Zwar hielt Kerber gegen die Weltranglistenerste Victoria Azarenka lange Zeit gut mit, am Ende musste sie allerdings entscheidende Punkte abgeben und eine 4:6 und 5:7-Niederlage hinnehmen.
"Schade, dass es nur einmal in vier Jahren ist. Es war ein unglaubliches Gefühl, hier dabei zu sein", zog Kerber ein versöhnliches Fazit trotz der Niederlage. Ähnlich positiv hatte sie bereits vor genau vier Wochen gewirkt, als sie gegen Agnieszka Radwanska die Segel streichen musste.
Start verschlafen, gut gekämpft
Für negative Gedanken dürfte bei Kerber auch angesichts der Tatsache, dass sie sich gegen Favoriten Azarenka sehr achtbar aus der Affäre gezogen hatte und ihr Ansehen als Top-Ten-Spielerin weiter zementiert hat, kaum Platz gewesen sein. Schnell hatte sie mit 0:3 zurückgelegen, sich dann aber auf ein 4:4 herangekämpft. Doch Azarenka sorgte mit einem Break zum Satzgewinn dafür, dass die Aufholjagd am Ende brotlose Kunst blieb.

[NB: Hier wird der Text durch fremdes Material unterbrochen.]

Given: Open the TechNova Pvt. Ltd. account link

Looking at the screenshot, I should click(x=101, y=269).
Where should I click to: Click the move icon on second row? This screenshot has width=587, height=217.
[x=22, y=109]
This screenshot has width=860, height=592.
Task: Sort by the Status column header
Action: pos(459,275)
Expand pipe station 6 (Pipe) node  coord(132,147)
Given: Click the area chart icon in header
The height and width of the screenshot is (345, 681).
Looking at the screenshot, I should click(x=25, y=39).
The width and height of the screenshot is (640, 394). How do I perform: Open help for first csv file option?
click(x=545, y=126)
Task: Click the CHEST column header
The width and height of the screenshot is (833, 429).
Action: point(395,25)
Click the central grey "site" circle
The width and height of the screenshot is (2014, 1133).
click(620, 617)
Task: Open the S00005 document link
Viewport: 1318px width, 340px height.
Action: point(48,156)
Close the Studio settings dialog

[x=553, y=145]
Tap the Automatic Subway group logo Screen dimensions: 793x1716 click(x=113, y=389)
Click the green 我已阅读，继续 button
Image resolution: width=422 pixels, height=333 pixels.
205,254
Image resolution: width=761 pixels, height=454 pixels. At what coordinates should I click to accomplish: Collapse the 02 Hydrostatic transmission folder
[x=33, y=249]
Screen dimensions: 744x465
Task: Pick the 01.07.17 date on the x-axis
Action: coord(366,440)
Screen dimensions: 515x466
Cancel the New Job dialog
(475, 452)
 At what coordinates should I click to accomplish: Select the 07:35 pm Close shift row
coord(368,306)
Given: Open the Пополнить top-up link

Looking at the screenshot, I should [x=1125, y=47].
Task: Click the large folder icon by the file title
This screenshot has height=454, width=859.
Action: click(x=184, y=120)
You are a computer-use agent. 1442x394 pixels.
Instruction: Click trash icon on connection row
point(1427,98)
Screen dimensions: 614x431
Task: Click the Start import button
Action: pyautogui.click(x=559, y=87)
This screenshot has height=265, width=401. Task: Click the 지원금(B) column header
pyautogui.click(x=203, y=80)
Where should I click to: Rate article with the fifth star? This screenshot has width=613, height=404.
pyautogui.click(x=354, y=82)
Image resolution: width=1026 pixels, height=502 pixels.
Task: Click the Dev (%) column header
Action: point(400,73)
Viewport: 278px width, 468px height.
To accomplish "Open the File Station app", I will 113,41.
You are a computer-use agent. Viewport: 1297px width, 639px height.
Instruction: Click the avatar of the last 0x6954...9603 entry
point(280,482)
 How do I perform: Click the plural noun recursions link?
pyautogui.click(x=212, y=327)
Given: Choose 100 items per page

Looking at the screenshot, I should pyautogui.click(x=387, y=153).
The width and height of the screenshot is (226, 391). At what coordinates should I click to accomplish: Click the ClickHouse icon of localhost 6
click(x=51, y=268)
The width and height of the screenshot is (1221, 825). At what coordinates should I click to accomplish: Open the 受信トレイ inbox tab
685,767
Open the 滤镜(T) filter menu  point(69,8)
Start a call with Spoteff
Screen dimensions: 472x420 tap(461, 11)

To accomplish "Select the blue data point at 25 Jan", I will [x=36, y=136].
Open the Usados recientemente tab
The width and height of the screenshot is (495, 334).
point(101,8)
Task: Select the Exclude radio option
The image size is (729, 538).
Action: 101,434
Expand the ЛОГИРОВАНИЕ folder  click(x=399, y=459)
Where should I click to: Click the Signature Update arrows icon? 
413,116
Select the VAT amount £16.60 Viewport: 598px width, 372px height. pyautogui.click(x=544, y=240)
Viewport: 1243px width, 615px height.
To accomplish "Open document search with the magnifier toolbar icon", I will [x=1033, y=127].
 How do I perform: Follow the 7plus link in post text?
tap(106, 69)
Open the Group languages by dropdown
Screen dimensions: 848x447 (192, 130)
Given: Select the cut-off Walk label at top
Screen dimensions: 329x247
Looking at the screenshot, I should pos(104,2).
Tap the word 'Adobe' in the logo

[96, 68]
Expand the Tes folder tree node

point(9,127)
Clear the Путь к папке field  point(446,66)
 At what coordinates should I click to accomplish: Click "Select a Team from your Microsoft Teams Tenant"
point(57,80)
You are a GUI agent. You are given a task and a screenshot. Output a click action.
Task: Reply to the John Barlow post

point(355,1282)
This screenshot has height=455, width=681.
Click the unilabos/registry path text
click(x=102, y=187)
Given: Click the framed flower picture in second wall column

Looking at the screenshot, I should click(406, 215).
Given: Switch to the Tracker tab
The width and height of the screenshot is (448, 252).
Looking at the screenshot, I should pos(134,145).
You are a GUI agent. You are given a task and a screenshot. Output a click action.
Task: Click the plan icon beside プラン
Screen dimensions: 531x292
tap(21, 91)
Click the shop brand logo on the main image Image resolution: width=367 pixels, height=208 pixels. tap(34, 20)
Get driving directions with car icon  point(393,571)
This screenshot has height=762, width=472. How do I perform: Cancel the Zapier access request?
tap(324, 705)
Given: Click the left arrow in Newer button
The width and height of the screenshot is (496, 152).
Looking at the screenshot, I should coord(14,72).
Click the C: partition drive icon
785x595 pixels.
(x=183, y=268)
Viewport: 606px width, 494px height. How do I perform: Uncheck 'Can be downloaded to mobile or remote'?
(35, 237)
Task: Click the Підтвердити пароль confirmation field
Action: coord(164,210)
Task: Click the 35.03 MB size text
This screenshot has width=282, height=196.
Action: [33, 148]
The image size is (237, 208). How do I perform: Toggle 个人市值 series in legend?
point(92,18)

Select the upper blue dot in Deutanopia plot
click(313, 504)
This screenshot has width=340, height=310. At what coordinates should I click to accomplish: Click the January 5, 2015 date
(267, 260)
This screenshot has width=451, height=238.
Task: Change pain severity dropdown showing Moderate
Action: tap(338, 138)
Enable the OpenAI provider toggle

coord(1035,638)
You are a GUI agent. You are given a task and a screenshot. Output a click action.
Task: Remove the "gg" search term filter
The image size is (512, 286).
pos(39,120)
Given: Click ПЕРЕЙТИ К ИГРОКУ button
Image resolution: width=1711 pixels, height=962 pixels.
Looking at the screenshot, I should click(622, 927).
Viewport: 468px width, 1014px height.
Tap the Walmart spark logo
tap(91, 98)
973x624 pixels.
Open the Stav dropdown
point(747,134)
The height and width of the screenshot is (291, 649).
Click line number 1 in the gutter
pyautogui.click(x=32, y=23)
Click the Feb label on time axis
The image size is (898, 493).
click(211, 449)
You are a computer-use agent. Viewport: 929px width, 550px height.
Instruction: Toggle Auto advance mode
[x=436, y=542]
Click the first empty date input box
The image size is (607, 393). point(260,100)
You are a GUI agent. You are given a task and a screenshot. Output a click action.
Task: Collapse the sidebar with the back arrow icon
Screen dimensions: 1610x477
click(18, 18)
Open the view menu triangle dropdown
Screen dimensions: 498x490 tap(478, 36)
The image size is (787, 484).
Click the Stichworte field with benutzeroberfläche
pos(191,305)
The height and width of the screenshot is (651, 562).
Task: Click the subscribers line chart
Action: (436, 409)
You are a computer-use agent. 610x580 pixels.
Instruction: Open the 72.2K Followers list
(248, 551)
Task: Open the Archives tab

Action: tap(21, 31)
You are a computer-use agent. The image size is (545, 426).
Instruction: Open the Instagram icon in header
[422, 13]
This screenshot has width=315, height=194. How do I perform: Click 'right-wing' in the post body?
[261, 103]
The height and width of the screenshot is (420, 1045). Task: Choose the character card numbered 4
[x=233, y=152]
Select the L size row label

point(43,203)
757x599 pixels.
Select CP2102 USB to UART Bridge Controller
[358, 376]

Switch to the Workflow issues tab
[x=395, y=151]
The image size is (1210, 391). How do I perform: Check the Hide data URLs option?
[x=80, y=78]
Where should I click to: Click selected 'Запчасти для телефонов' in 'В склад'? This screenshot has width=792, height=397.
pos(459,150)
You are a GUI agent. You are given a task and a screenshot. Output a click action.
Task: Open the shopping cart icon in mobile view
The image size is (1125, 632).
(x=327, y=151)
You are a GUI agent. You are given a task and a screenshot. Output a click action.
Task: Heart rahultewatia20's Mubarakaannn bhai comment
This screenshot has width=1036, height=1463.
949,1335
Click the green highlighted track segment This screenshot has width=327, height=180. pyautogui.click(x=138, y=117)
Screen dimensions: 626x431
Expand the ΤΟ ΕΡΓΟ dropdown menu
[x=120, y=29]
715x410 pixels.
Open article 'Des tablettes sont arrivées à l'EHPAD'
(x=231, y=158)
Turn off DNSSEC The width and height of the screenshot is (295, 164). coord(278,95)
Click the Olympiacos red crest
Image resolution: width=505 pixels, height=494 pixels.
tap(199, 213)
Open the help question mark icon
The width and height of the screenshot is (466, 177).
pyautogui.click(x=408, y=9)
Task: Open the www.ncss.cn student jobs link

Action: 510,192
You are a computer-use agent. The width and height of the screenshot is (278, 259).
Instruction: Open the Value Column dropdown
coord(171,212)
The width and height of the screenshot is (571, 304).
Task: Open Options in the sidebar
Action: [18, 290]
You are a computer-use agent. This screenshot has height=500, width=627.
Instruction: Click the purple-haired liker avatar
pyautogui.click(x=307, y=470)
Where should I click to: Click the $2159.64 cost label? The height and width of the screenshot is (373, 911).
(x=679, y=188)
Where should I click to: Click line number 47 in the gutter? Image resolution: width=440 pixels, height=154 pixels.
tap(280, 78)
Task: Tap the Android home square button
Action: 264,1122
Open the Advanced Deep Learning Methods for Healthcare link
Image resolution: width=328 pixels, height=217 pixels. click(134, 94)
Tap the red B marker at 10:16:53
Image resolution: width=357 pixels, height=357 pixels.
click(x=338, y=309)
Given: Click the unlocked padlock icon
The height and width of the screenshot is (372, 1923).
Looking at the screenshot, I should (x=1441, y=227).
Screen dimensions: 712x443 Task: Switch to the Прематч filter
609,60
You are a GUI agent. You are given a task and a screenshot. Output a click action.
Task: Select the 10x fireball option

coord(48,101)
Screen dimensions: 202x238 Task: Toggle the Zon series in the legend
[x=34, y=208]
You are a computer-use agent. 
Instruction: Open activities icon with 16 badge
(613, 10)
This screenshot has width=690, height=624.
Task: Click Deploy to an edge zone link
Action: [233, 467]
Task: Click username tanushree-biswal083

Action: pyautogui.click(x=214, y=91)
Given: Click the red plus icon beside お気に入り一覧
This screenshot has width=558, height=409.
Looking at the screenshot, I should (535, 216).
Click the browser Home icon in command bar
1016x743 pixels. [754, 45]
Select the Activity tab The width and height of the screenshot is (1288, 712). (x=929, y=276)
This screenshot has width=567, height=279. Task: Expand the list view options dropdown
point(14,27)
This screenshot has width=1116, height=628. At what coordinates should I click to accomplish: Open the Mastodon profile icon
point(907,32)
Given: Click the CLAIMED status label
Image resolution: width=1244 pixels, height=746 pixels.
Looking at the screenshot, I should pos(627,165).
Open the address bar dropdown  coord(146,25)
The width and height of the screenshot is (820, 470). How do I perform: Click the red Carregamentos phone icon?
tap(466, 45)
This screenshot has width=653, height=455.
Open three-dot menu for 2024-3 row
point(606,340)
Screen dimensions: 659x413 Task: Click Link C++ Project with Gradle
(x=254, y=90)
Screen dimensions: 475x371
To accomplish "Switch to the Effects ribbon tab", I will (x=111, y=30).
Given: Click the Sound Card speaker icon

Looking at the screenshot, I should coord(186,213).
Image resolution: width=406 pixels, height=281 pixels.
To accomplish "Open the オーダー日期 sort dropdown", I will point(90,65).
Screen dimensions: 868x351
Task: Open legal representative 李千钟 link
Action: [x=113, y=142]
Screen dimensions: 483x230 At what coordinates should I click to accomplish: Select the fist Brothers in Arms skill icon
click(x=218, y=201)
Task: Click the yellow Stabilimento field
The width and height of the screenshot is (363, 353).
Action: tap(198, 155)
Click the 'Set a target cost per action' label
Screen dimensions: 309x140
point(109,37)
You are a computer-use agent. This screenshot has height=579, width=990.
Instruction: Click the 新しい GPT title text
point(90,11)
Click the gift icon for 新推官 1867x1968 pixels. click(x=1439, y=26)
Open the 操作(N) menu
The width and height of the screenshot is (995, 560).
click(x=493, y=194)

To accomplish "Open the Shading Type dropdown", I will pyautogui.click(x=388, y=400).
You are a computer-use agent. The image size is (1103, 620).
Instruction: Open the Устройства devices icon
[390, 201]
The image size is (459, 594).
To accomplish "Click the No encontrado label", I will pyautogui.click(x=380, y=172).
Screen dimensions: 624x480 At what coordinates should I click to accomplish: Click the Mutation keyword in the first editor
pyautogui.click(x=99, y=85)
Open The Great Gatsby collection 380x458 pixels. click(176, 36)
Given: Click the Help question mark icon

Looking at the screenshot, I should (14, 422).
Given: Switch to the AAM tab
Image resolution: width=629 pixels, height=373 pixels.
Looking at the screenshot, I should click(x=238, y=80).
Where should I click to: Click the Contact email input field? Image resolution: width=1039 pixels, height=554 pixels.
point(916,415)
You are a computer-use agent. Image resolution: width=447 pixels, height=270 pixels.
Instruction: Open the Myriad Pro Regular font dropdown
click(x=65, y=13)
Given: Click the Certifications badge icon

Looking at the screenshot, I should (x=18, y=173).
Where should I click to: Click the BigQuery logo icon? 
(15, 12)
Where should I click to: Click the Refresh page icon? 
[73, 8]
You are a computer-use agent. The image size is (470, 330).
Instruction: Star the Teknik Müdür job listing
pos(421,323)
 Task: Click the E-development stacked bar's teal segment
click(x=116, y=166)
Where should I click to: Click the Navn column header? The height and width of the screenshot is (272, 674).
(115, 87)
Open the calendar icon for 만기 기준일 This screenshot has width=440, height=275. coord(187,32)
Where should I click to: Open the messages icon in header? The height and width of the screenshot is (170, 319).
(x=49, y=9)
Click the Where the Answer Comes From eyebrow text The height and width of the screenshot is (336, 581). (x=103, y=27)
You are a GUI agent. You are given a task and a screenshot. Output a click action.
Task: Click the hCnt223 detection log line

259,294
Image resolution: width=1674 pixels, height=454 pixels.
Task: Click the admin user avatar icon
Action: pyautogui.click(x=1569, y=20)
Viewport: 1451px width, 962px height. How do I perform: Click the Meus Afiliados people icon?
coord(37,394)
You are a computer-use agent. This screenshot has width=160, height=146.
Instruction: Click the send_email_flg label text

Fast als Kopie des ersten Durchgangs musste dann auch der zweite Satz herhalten. Doch zwei Mal kam Kerber noch in die Partie zurück und wehrte beim Stand von 3:5 sogar drei Matchbälle Azarenkas ab. Am Ende behielt die Weißrussin jedoch einmal mehr die Oberhand. "Ich habe in diesem Jahr ja schon einige solcher Spiele gedreht. Deshalb habe ich auch heute bis zum Ende dran geglaubt", erklärte Kerber nach dem Match ihre beeindruckende Moral.
Ihre positive Einstellung will sie auch in den nächsten Tagen beibehalten und noch etwas olympische Luft atmen - anders als Kollegin Julia Görges, die einen Tag nach ihrer Achtelfinalniederlage gegen Maria Kirilenko abreiste. "Ich weiß es noch nicht ganz genau, aber ich würde mir schon noch gerne ein paar andere Sportarten ansehe", so Kerber über ihre Pläne.